Aim of the task
Quote the whole listing word for word, please.

Given data

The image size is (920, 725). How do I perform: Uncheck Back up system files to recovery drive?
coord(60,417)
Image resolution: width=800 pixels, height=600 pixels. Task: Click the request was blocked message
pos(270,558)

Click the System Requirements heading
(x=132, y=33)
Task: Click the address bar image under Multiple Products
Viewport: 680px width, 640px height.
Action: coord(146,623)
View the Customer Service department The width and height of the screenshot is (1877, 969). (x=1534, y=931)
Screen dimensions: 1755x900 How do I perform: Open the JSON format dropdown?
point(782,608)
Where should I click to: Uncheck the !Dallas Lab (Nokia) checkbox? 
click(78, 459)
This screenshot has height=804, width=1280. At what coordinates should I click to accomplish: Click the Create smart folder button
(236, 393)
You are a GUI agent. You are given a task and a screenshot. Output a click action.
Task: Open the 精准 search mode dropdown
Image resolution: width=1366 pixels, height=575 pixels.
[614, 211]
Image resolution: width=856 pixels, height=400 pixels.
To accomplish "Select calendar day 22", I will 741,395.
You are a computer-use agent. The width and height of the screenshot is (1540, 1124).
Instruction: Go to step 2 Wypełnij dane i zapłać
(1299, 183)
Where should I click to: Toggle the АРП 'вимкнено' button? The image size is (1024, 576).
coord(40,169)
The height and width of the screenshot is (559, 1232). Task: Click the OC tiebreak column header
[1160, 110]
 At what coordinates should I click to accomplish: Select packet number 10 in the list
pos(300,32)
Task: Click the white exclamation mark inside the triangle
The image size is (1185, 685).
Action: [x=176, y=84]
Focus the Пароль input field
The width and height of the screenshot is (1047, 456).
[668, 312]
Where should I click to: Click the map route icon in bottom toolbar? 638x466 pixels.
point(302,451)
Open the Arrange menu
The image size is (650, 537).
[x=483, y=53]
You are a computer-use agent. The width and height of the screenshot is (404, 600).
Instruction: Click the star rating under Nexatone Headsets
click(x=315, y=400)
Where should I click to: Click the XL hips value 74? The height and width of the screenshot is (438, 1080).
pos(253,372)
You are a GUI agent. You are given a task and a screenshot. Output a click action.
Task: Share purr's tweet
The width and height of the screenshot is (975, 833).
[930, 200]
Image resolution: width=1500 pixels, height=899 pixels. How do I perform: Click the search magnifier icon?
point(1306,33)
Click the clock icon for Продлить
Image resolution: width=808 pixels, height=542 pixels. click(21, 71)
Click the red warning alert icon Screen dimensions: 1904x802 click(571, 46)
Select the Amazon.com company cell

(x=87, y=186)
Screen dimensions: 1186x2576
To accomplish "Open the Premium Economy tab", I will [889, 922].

Result of the task
The image size is (920, 725). How do I perform: Uncheck Back up system files to recovery drive?
coord(60,417)
Image resolution: width=800 pixels, height=600 pixels. Task: Click the request was blocked message
pos(270,558)

Click the System Requirements heading
(x=132, y=33)
Task: Click the address bar image under Multiple Products
Viewport: 680px width, 640px height.
Action: coord(146,623)
View the Customer Service department The width and height of the screenshot is (1877, 969). (x=1534, y=931)
Screen dimensions: 1755x900 How do I perform: Open the JSON format dropdown?
point(782,608)
Where should I click to: Uncheck the !Dallas Lab (Nokia) checkbox? 
click(78, 459)
This screenshot has height=804, width=1280. At what coordinates should I click to accomplish: Click the Create smart folder button
(236, 393)
You are a GUI agent. You are given a task and a screenshot. Output a click action.
Task: Open the 精准 search mode dropdown
Image resolution: width=1366 pixels, height=575 pixels.
[614, 211]
Image resolution: width=856 pixels, height=400 pixels.
To accomplish "Select calendar day 22", I will 741,395.
You are a computer-use agent. The width and height of the screenshot is (1540, 1124).
Instruction: Go to step 2 Wypełnij dane i zapłać
(1299, 183)
Where should I click to: Toggle the АРП 'вимкнено' button? The image size is (1024, 576).
coord(40,169)
The height and width of the screenshot is (559, 1232). Task: Click the OC tiebreak column header
[1160, 110]
 At what coordinates should I click to accomplish: Select packet number 10 in the list
pos(300,32)
Task: Click the white exclamation mark inside the triangle
The image size is (1185, 685).
Action: [x=176, y=84]
Focus the Пароль input field
The width and height of the screenshot is (1047, 456).
[668, 312]
Where should I click to: Click the map route icon in bottom toolbar? 638x466 pixels.
point(302,451)
Open the Arrange menu
The image size is (650, 537).
[x=483, y=53]
You are a computer-use agent. The width and height of the screenshot is (404, 600).
Instruction: Click the star rating under Nexatone Headsets
click(x=315, y=400)
Where should I click to: Click the XL hips value 74? The height and width of the screenshot is (438, 1080).
pos(253,372)
You are a GUI agent. You are given a task and a screenshot. Output a click action.
Task: Share purr's tweet
The width and height of the screenshot is (975, 833).
[930, 200]
Image resolution: width=1500 pixels, height=899 pixels. How do I perform: Click the search magnifier icon?
point(1306,33)
Click the clock icon for Продлить
Image resolution: width=808 pixels, height=542 pixels. click(21, 71)
Click the red warning alert icon Screen dimensions: 1904x802 click(571, 46)
Select the Amazon.com company cell

(x=87, y=186)
Screen dimensions: 1186x2576
To accomplish "Open the Premium Economy tab", I will [889, 922].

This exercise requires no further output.